Drug Saf Case Rep. 2016 Dec;3(1):12. doi: 10.1007/s40800-016-0033-9.
A 12-day-old boy presented with duskiness 4 h after circumcision with local anesthesia: infiltration with lidocaine (6 mL 1 %) and topical EMLA cream (2.5 % lidocaine/2.5 % prilocaine). He had no respiratory distress, but a strikingly dark skin. A blood sample showed dark, chocolate brown blood with a raised methemoglobin of 49.8 % (normal <1.5 %) and a lactate of 10 mmol/L. A diagnosis of methemoglobinemia was made. The patient was treated with oxygen administration, but methemoglobin concentration was still 45 % 1 h later. After administration of two doses of intravenous methylene blue (total 0.7 mg/kg), the methemoglobin concentration decreased to 3.3 %, and had normalized to 1.3 % 1 day later. This confirmed the diagnosis of an acquired methemoglobinemia after local use of lidocaine and topical lidocaine/prilocaine. Hemoglobin can be oxidized to methemoglobin, which is unable to transport oxygen. The most common cause of acquired methemoglobinemia is ingestion or skin exposure to an oxidizing agent, for example lidocaine and prilocaine. Neonates are more susceptible to developing acquired methemoglobinemia but, according to most guidelines, local anesthesia is considered to be safe in this patient group. This is the first case report of a term neonate with methemoglobinemia of almost 50 % occurring in a Western country and successfully treated with intravenous methylene blue. In conclusion, severe methemoglobinemia may be observed after the use of local lidocaine/prilocaine for a circumcision, especially in neonates. The safety of local anesthesia in this patient group needs to be reconsidered.
一名12日龄男婴在局部麻醉下行包皮环切术后4小时出现皮肤发暗:采用利多卡因(6毫升1%)局部浸润及复方利多卡因乳膏(2.5%利多卡因/2.5%丙胺卡因)外用。他无呼吸窘迫,但皮肤颜色明显发暗。

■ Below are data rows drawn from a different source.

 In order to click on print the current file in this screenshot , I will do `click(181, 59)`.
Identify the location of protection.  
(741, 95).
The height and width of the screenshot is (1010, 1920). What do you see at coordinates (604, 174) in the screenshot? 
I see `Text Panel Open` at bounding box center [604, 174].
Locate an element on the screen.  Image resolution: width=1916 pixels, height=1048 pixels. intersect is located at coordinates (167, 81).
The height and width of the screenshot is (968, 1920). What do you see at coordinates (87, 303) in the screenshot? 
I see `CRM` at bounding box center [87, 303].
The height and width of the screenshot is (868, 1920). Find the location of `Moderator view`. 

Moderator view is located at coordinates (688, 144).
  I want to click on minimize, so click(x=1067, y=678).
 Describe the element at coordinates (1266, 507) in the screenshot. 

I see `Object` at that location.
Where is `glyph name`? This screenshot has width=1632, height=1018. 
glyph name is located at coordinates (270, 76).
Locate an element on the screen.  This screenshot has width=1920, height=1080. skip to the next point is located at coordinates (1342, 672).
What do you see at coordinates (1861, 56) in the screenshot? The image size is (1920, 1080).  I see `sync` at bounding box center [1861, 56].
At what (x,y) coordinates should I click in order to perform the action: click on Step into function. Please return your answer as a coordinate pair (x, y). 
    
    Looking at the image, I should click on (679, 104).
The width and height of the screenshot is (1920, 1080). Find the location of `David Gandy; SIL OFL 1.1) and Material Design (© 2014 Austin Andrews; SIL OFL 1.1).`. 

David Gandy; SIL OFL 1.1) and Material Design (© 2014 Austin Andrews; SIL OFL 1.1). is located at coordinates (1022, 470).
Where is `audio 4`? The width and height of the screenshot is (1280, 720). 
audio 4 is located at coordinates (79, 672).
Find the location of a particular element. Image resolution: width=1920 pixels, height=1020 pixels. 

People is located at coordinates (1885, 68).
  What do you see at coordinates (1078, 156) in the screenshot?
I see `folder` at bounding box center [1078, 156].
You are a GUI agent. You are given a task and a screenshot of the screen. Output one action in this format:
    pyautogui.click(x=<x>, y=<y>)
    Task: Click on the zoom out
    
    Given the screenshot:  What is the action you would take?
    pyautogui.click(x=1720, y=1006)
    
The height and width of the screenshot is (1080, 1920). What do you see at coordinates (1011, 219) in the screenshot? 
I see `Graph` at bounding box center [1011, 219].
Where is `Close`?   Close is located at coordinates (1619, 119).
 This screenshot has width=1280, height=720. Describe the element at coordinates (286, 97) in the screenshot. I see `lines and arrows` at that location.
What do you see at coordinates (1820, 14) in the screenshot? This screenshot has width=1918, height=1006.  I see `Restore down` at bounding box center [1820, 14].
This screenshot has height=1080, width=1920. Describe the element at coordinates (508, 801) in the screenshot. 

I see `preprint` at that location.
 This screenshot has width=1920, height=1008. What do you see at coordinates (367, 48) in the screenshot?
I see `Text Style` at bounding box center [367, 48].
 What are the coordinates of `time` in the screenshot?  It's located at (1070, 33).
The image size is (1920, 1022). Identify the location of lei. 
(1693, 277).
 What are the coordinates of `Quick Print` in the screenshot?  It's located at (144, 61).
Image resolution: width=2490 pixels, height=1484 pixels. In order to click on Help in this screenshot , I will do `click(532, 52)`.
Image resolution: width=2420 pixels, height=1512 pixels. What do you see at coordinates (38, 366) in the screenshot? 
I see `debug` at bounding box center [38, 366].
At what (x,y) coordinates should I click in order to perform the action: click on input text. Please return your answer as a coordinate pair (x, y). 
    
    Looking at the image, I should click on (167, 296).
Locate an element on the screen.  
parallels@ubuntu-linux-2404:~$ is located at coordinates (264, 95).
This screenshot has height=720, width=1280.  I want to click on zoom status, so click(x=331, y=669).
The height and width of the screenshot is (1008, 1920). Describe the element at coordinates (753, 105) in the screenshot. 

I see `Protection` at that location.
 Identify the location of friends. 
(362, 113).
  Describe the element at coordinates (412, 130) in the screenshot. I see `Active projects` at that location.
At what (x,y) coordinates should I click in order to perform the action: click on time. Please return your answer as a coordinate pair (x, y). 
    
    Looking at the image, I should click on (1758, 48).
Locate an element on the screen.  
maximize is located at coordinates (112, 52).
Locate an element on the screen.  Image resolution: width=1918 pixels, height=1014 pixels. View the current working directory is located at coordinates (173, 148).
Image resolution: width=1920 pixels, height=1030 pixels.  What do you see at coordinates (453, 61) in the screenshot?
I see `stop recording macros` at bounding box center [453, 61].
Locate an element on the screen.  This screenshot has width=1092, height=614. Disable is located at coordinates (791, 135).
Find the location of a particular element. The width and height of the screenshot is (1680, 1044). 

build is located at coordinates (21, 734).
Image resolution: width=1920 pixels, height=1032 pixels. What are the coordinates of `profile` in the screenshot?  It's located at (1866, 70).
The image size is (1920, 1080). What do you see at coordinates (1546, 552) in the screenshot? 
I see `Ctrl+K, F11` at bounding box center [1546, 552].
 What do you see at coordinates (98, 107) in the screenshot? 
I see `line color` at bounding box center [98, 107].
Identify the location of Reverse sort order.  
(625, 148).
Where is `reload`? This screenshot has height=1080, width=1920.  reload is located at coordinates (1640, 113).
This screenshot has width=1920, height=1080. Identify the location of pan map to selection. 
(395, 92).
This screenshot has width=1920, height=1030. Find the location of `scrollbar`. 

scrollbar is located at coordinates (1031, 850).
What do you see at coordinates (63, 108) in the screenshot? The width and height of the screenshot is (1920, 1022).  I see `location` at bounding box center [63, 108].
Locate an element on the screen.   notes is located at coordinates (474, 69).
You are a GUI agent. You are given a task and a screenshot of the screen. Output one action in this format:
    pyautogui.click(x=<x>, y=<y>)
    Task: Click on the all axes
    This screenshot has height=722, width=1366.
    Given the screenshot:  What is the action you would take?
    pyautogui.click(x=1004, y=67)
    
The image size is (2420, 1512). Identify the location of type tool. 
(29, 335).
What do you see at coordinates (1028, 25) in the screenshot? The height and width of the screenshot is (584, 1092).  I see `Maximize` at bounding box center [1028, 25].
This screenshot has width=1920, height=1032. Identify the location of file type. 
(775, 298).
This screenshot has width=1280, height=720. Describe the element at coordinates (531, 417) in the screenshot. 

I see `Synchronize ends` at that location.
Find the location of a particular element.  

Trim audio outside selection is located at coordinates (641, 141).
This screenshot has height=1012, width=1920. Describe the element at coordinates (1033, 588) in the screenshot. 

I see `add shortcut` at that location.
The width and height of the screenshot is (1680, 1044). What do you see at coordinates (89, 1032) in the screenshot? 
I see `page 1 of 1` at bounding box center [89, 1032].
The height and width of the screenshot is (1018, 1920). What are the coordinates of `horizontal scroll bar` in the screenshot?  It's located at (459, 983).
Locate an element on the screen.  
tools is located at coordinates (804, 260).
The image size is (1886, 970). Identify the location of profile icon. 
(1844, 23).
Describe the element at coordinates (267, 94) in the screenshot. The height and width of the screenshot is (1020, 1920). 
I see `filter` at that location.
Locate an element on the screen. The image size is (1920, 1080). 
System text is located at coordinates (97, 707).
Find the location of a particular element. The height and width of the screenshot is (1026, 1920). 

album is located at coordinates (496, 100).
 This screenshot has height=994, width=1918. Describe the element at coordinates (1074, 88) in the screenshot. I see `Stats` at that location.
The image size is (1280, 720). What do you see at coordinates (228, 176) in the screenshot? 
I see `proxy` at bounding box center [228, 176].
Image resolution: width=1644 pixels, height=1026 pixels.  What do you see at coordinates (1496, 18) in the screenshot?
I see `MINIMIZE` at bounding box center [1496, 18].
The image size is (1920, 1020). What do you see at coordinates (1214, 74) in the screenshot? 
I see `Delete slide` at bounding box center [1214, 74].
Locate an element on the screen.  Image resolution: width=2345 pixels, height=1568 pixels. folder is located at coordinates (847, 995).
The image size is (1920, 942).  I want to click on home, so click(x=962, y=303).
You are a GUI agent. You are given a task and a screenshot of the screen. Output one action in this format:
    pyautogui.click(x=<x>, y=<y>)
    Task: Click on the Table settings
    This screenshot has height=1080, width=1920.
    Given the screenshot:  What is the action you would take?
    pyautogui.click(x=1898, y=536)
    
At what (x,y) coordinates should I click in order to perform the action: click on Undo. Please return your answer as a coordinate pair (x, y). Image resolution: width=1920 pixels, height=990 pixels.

一份血样显示血液呈暗巧克力棕色,高铁血红蛋白升高至49.8%(正常<1.5%),乳酸水平为10毫摩尔/升。诊断为高铁血红蛋白血症。给予患者吸氧治疗,但1小时后高铁血红蛋白浓度仍为45%。静脉注射两剂亚甲蓝(总量0.7毫克/千克)后,高铁血红蛋白浓度降至3.3%,1天后恢复正常至1.3%。这证实了局部使用利多卡因及外用利多卡因/丙胺卡因后发生获得性高铁血红蛋白血症的诊断。血红蛋白可被氧化为高铁血红蛋白,而高铁血红蛋白无法运输氧气。获得性高铁血红蛋白血症最常见的病因是摄入或皮肤接触氧化剂,如利多卡因和丙胺卡因。新生儿更易发生获得性高铁血红蛋白血症,但根据大多数指南,局部麻醉在该患者群体中被认为是安全的。这是西方国家首例足月新生儿发生近50%高铁血红蛋白血症并成功经静脉注射亚甲蓝治疗的病例报告。总之,在包皮环切术中使用局部利多卡因/丙胺卡因后可能出现严重高铁血红蛋白血症,尤其是在新生儿中。该患者群体局部麻醉的安全性需要重新评估。